Sunday, April 19, 2015

Should meat be taxed like alcohol and cigarettes?

At this time of year, the last thing anyone wants to think about is paying more taxes. But there's one tax I'm in favor of - and you should be, too, if you care about your health and the health of the planet: a sin tax on meat, cheese and other animal-based foods. If Congress were to levy a 10-cent tax on every pound of meat sold in grocery stores and restaurants - and a modest sin tax on each dairy item and carton of eggs - it would not only stimulate the economy but also give people yet another incentive to give tasty vegan foods a try, which would then help to reduce the nation's health care costs and its Sasquatch-size carbon footprint. Americans have to pay excise taxes on cigarettes, alcohol and gasoline to help offset the health and environmental costs of these items, so it's not too much of a leap to expect people to pay extra for unhealthy - and unnecessary - foods that harm people and animals, waste resources and contribute to climate change.  Before you balk at the thought of more taxes, consider this: We pay a tax on gasoline in order to motivate us to conserve fossil fuels, which in turn is aimed at reducing pollution and combating climate change, so shouldn't we also pay a tax on animal-based foods for the very same reasons?...more


So wrong, for so many reasons. Take for instance, the author's assertion concerning the gasoline tax:

We pay a tax on gasoline in order to motivate us to conserve fossil fuels, which in turn is aimed at reducing pollution and combating climate change

I'm pretty sure Ike and the 1956 Congress weren't thinking of global warming, climate change or reducing pollution when they passed the Federal Aid Highway Act, which created the federal fuels tax and the Highway Trust Fund.
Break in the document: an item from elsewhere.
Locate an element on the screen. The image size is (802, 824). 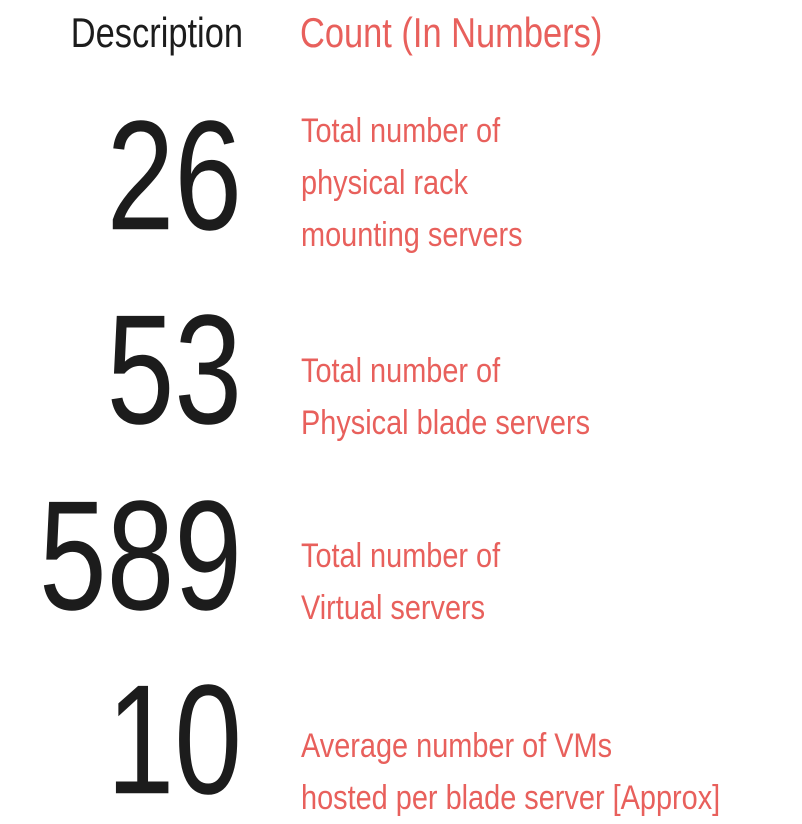
description-line: physical rack is located at coordinates (384, 182).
The purpose of the tax and fund: to build the Interstate Highway System. You know, so we could drive bigger rigs farther and faster and burn more fossil fuels than ever before. I know, Al Gore may have told you he invented the Interstate HWY System, but it just ain't so. The fund has been amended for mass transit and leaking underground storage tanks (I think Al Gore actually did invent those) and increased twice for deficit reduction. Sorry, no global warming. 
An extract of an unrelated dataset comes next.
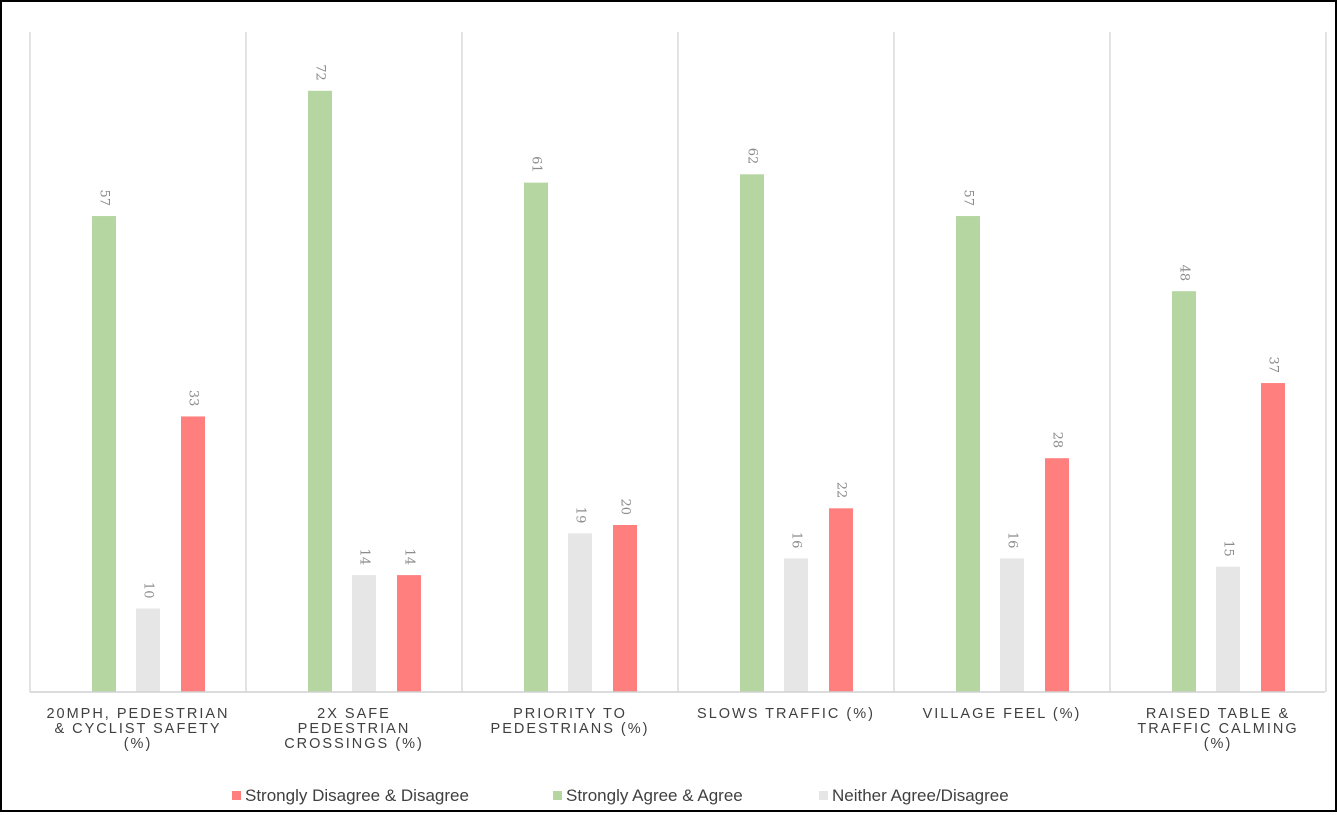 This screenshot has width=1337, height=815. I want to click on category-label: PEDESTRIAN, so click(354, 729).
Then you state new taxes on meat and dairy products would "stimulate the economy."  How can that be when your cool Keynesian cohorts advocate tax increases to "cool off" an economy?

I'm sick of these so-called "sin" taxes anyway.  There wasn't anything about smokin', drinkin' whiskey or milk, eatin' meat or scramblin' your eggs in those clay tablets anyway. If there's a sin, its the corrupt implementation of our tax system itself.  If you have to tax something, then tax the Congress critters, IRSers and their enablers who created this morally corrupt system and leave the rest of us alone to go our merry way.